__Prompt__. Reproduce verbatim the section of the listing that begins with the line containing "Select the Coffee" and ends with the line containing "coord(824,39)", including both of those lines.

__Records for processing__.
• • •

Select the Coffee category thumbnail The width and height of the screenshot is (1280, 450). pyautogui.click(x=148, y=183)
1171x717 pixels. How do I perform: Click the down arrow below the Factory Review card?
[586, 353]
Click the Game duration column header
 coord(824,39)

• • •

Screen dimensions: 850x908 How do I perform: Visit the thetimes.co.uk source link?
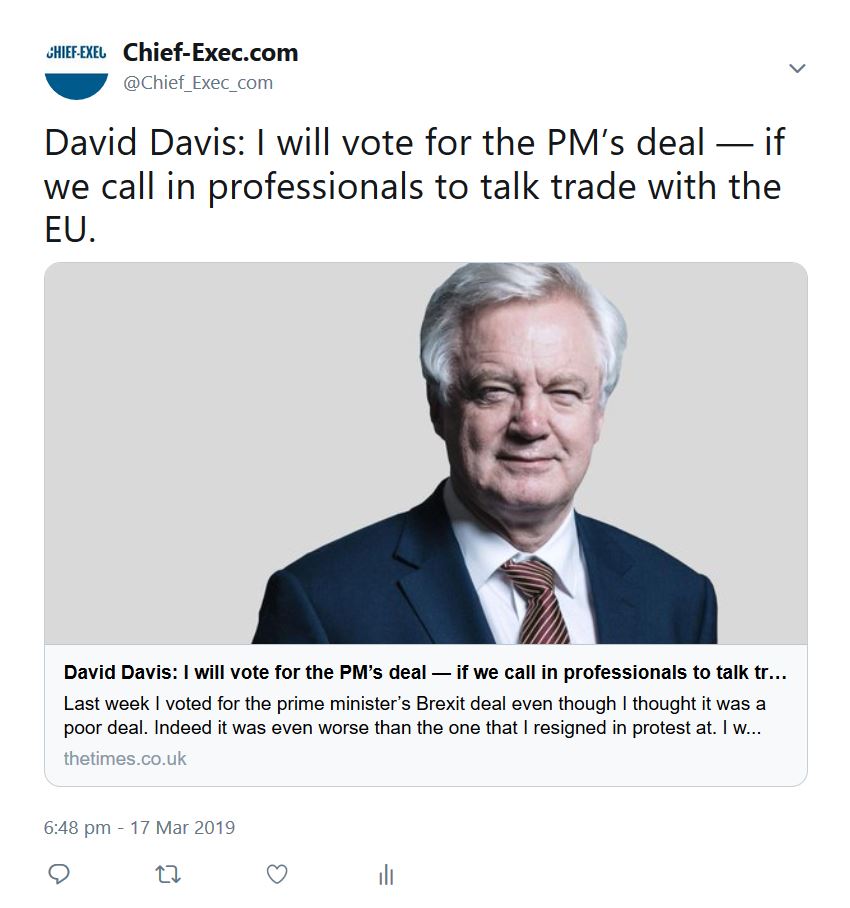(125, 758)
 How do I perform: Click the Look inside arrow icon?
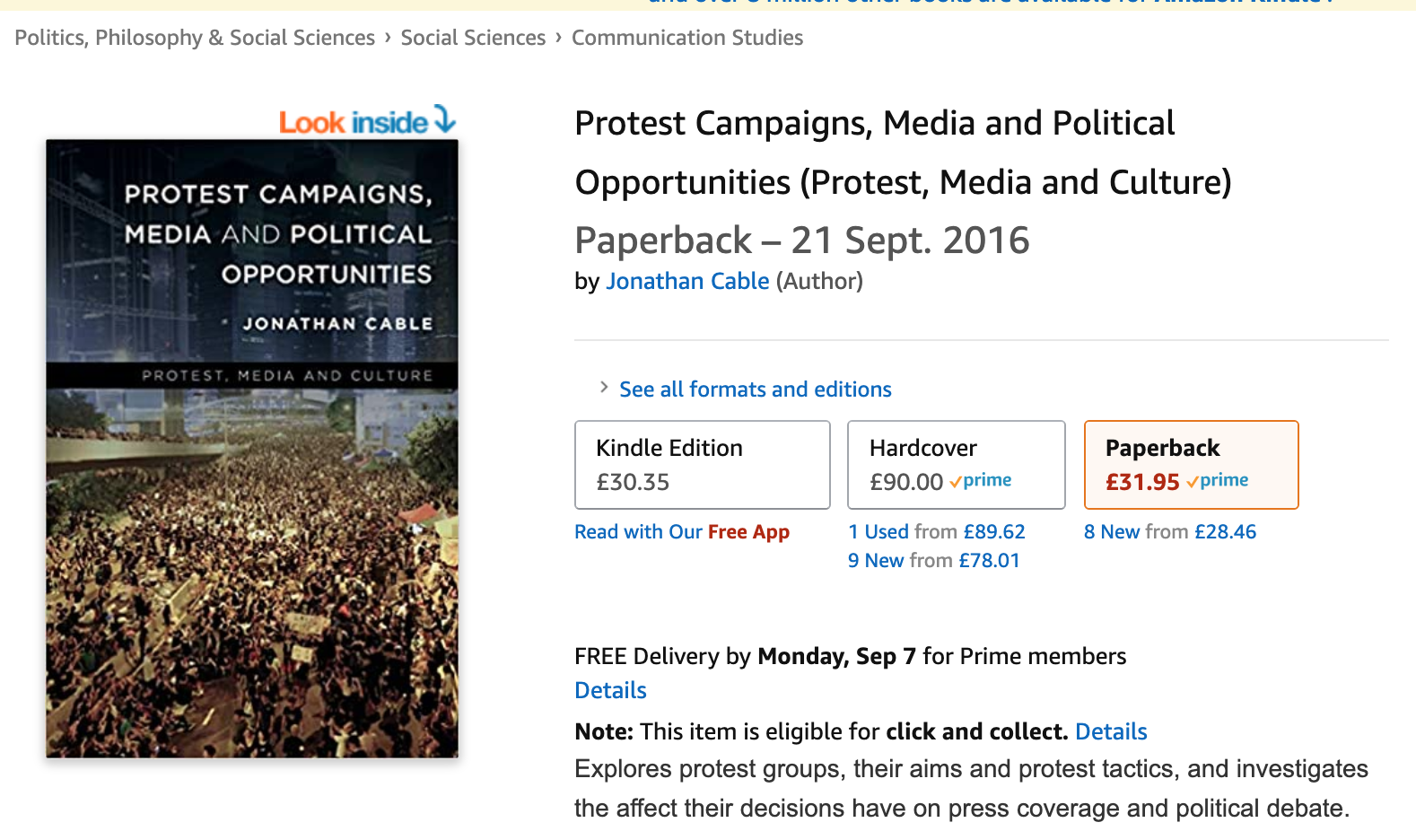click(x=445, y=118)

• • •

__Result for this task__.
Select the Coffee category thumbnail The width and height of the screenshot is (1280, 450). pyautogui.click(x=148, y=183)
1171x717 pixels. How do I perform: Click the down arrow below the Factory Review card?
[586, 353]
Click the Game duration column header
 coord(824,39)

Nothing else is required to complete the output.